Publié le 6 octobre 2025, le rapport mensuel Crédits aux particuliers – août 2025 de la Banque de France offre une vue détaillée sur le crédit immobilier en France. Après avoir connu un déclin pendant deux années consécutives, la production de nouveaux prêts commence à se redresser, les ménages étant incités par des taux plus stables et un assouplissement progressif du cadre bancaire, rapporte TopTribune.
Un marché du crédit immobilier en reprise
Au mois d’août 2025, la Banque de France a signalé que « la production de crédits à l’habitat confirme sa reprise et leur taux moyen se stabilise un peu au-dessus de 3 % ». La production mensuelle, après ajustements saisonniers, atteint 12,2 milliards d’euros, un chiffre similaire à celui enregistré avant la crise de 2023. Cette augmentation indique que le marché immobilier français entre dans une phase de normalisation, favorisée par un recul progressif des taux depuis leur pic en 2024. La durée moyenne des prêts à l’habitat se fixe à 23 ans et 2 mois, permettant ainsi de compenser partiellement l’augmentation du coût de l’argent constatée depuis 2022.
Les taux moyens pour les nouveaux crédits immobiliers (hors renégociations) sont demeurés constants à 3,10 % en août 2025. Cette stabilité, après plusieurs mois de diminutions, offre une visibilité tant aux emprunteurs qu’aux institutions financières. D’après les données de la banque, les encours de prêts à l’habitat affichent une croissance annuelle de 0,2 %, témoignant d’un redressement encore modeste mais bien ancré.
Les primo-accédants comme moteurs de la reprise
Un des faits les plus marquants de cette publication concerne les primo-accédants. Selon la Banque de France, 52 % des nouveaux crédits à l’habitat pour l’acquisition d’une résidence principale proviennent désormais de ménages accédant à la propriété pour la première fois. Ainsi, plus d’une demande de crédit immobilier sur deux émane de primo-accédants.
Cette statistique reflète une évolution notoire : après plusieurs mois de réticence, les futurs propriétaires profitent de conditions de marché améliorées pour faire le saut. La légère diminution des taux ainsi que la stabilisation des prix de l’immobilier dans plusieurs régions ont atténué la pression sur les budgets, tout en renforçant la confiance des acheteurs.

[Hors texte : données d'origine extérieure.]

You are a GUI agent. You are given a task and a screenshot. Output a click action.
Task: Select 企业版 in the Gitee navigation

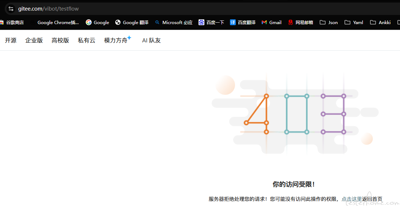34,41
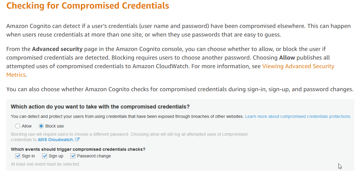Open the Viewing Advanced Security Metrics link
This screenshot has height=175, width=363.
tap(170, 71)
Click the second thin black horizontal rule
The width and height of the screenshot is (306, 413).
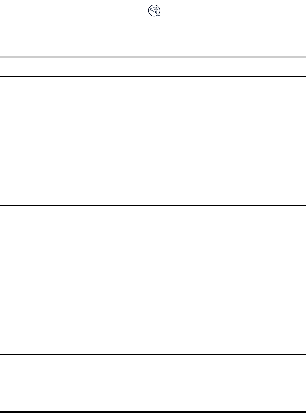153,141
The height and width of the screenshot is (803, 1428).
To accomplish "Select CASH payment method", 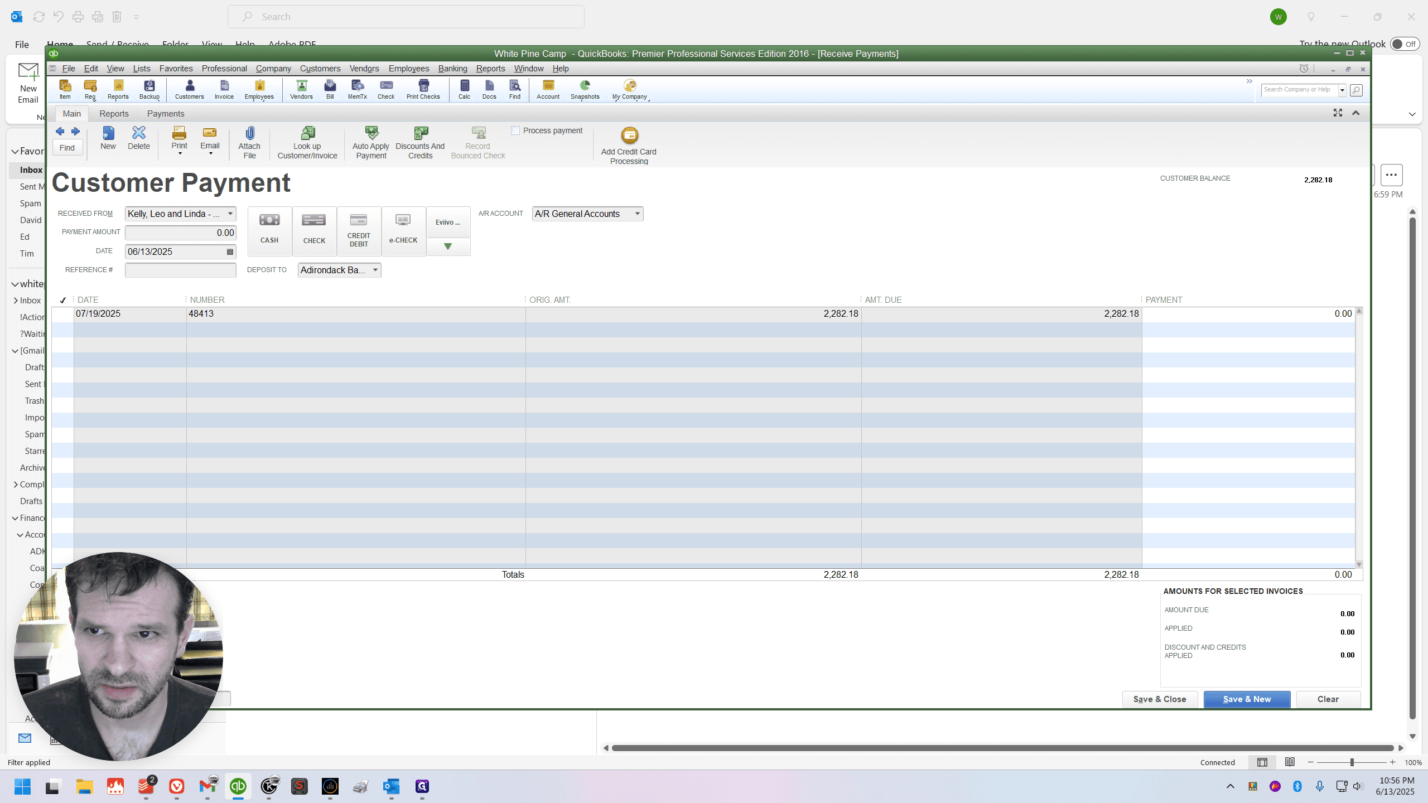I will [x=269, y=231].
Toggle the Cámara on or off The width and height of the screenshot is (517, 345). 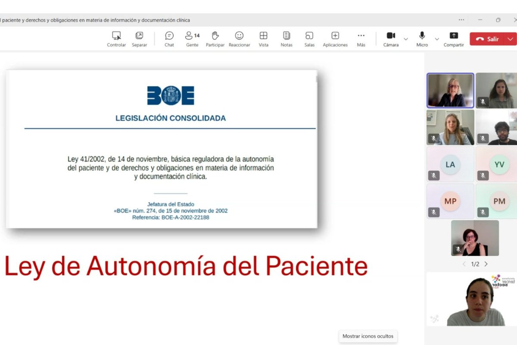pyautogui.click(x=390, y=38)
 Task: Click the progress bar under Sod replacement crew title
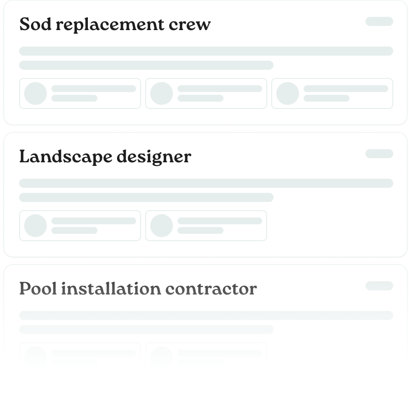click(206, 51)
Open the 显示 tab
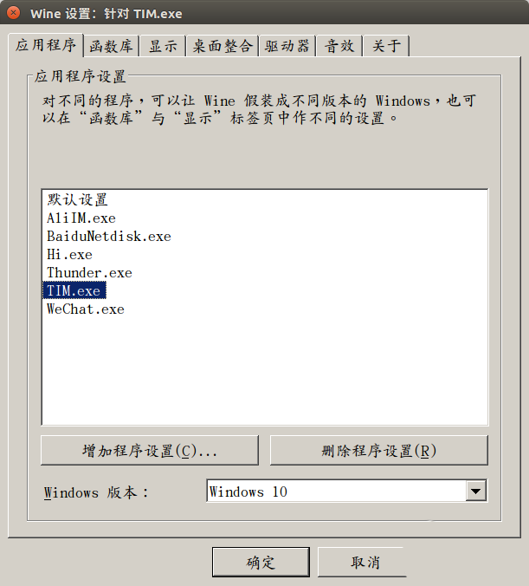The height and width of the screenshot is (586, 529). point(163,46)
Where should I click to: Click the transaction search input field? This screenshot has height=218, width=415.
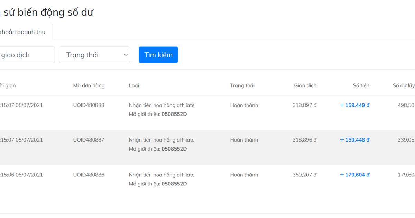24,54
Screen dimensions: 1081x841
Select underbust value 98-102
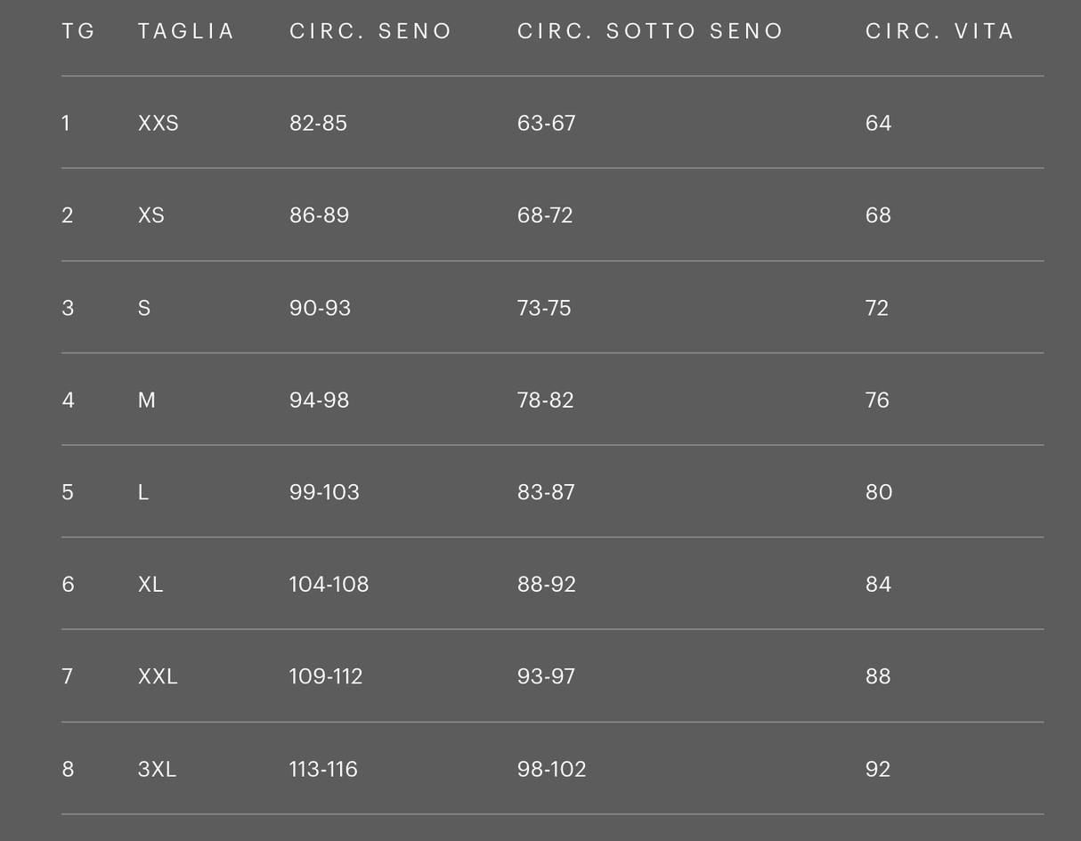552,769
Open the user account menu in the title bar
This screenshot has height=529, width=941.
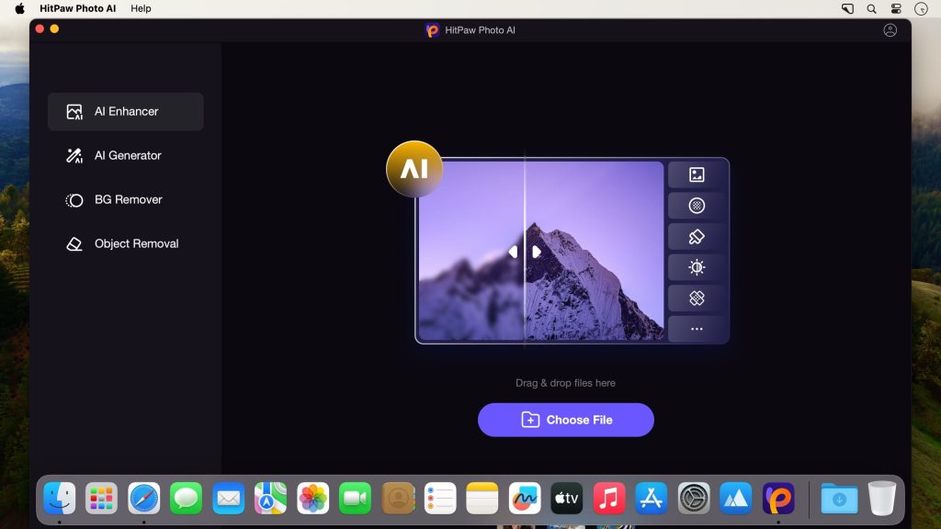(x=889, y=29)
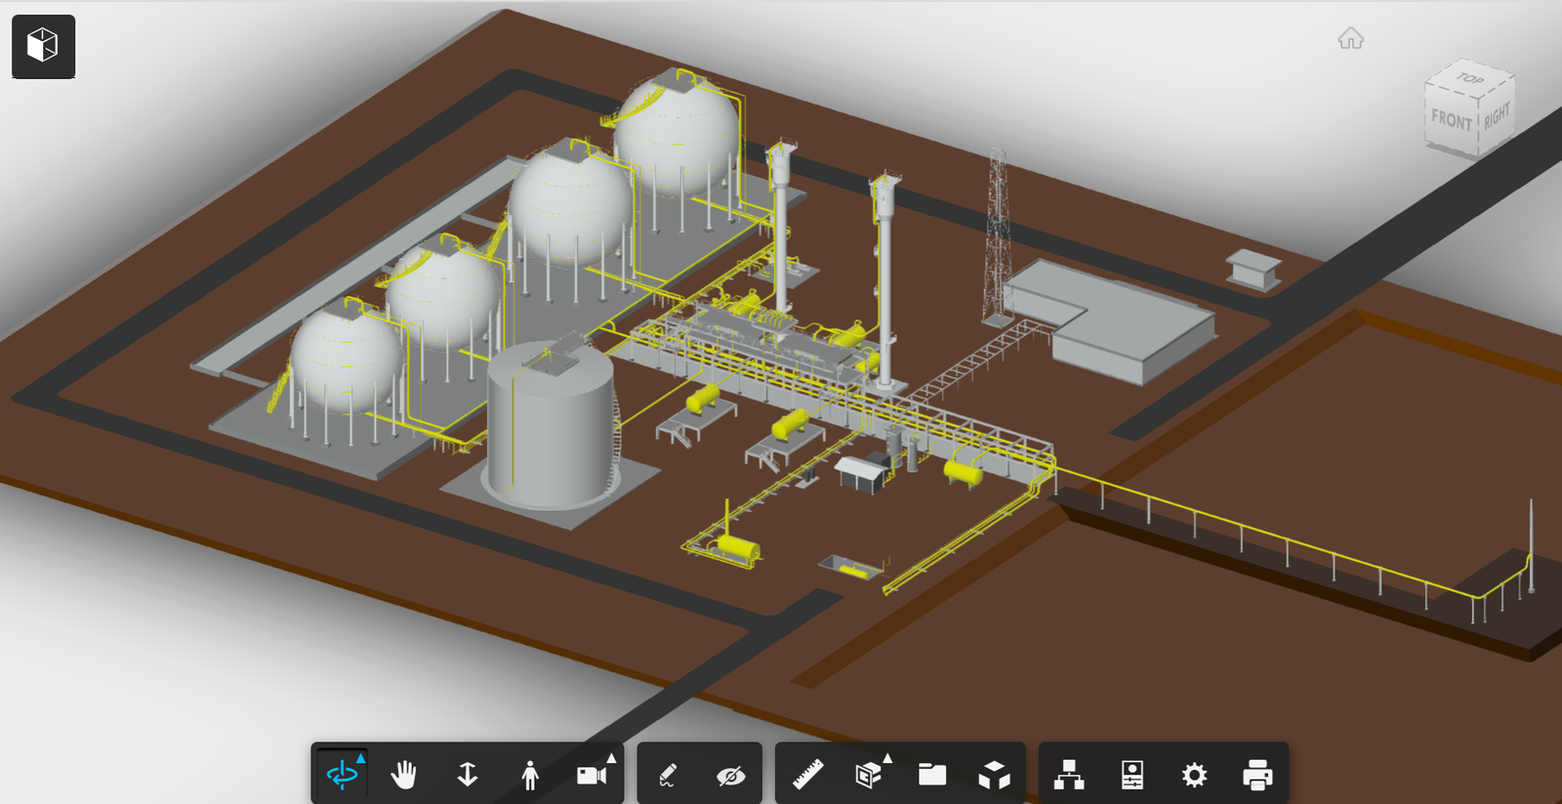Open the Settings gear

[1194, 776]
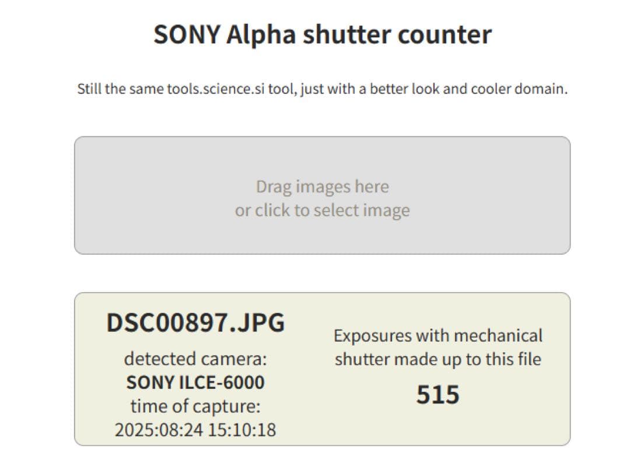
Task: Click 'Drag images here' placeholder text
Action: coord(323,186)
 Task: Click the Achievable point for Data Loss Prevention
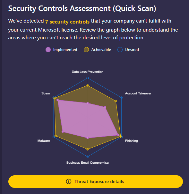[x=88, y=85]
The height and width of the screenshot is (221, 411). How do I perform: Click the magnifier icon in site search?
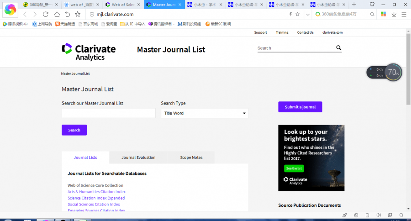pos(338,48)
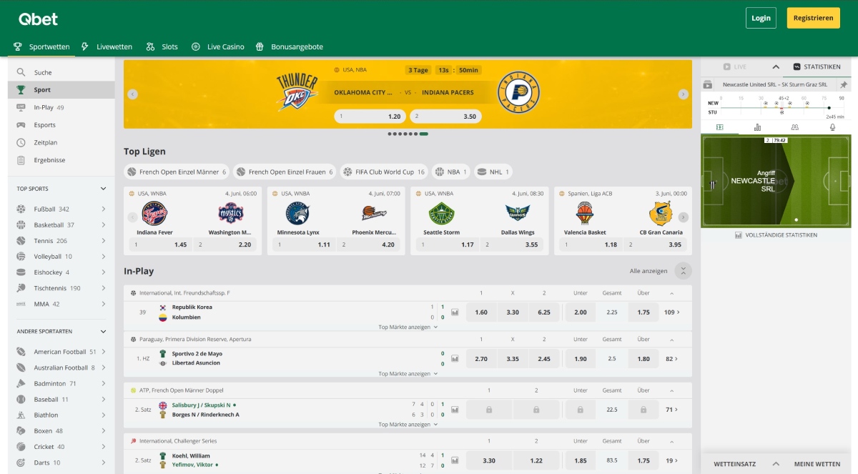Open the match list icon beside Newcastle title
Screen dimensions: 858x474
tap(708, 84)
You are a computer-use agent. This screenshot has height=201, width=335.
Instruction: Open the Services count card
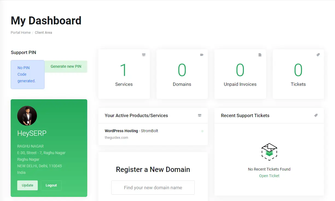point(124,74)
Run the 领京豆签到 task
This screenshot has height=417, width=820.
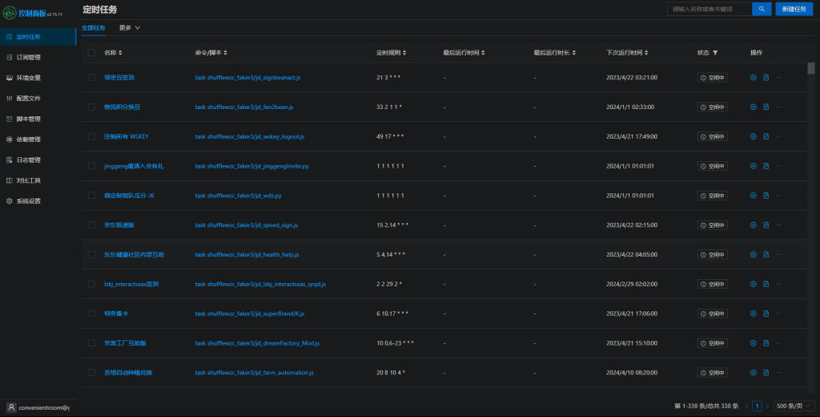point(753,78)
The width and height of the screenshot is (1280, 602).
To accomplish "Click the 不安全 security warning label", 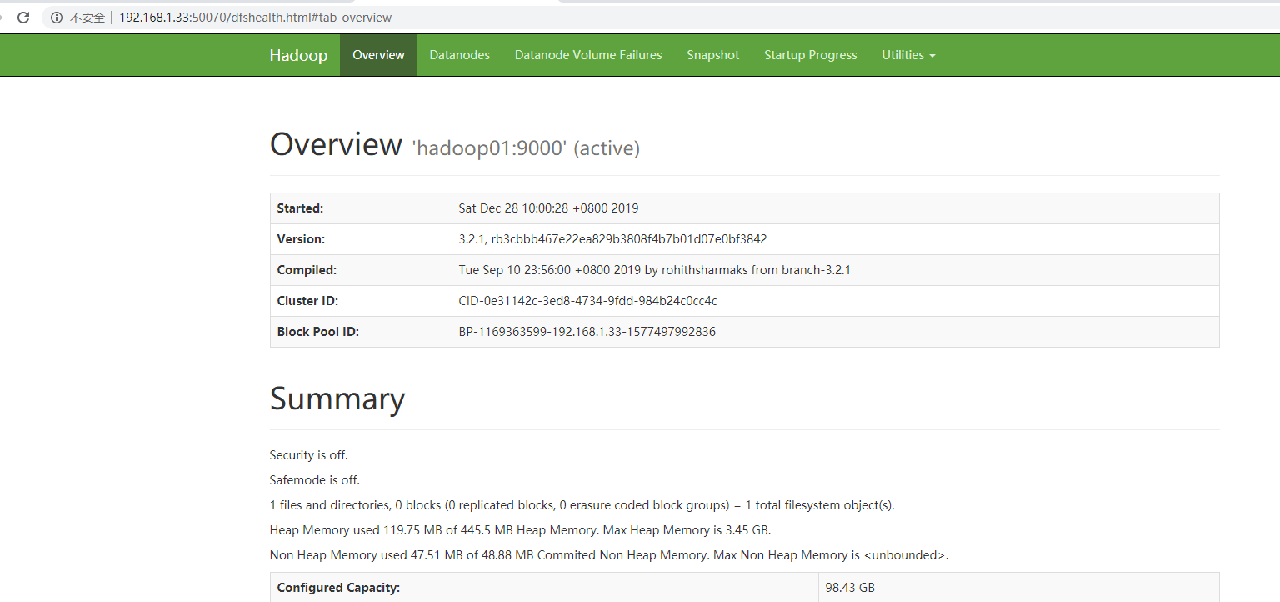I will 87,18.
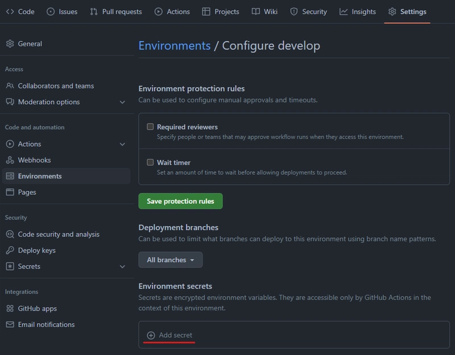
Task: Click the Collaborators and teams people icon
Action: click(x=10, y=86)
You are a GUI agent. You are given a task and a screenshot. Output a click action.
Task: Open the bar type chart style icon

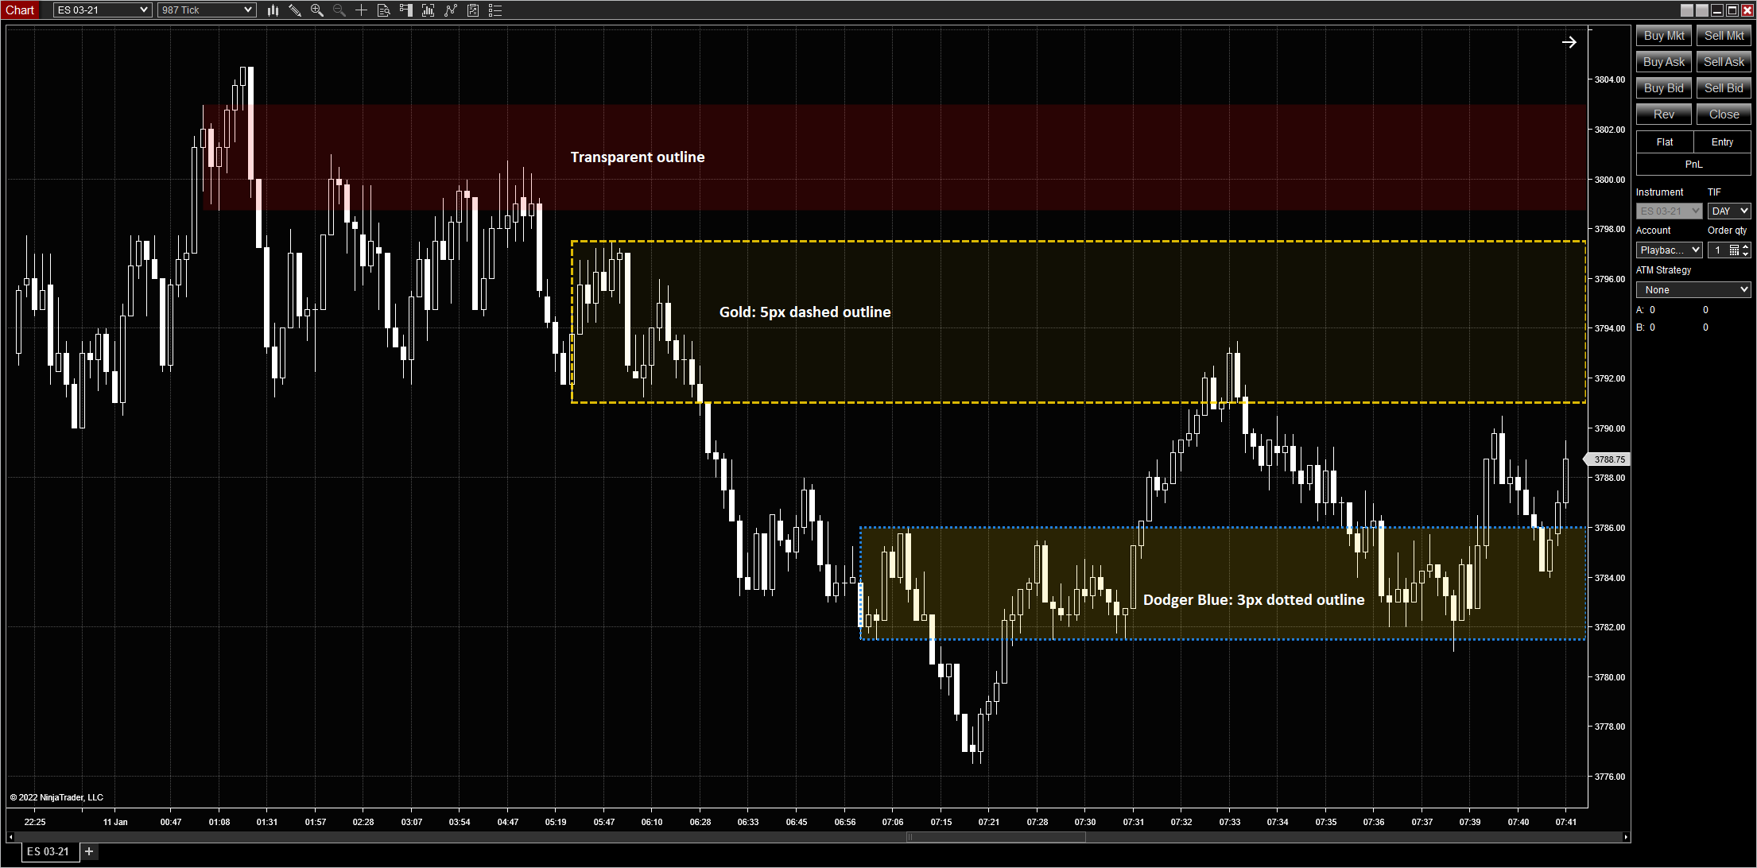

Cependant, la Banque de France souligne également que la durée moyenne des prêts pour ces primo-accédants atteint 23 ans et 8 mois, un chiffre légèrement supérieur à la moyenne pour tous les types de crédits. Cette prolongation de la durée de financement reste conforme aux standards établis par le Haut Conseil de stabilité financière, mais elle souligne la volonté des ménages de répartir leurs mensualités afin de respecter les limites de taux d’endettement autorisées.
Les primo-accédants jouent donc un rôle crucial dans la relance du marché immobilier. Leur retour progressif dynamise la production de crédits et aide à stabiliser le volume des transactions. À l’opposé, les investisseurs et les acheteurs secondaires restent plus prudents, confrontés à des marges bénéficiaires plus serrées et un accès au crédit immobilier toujours sélectif.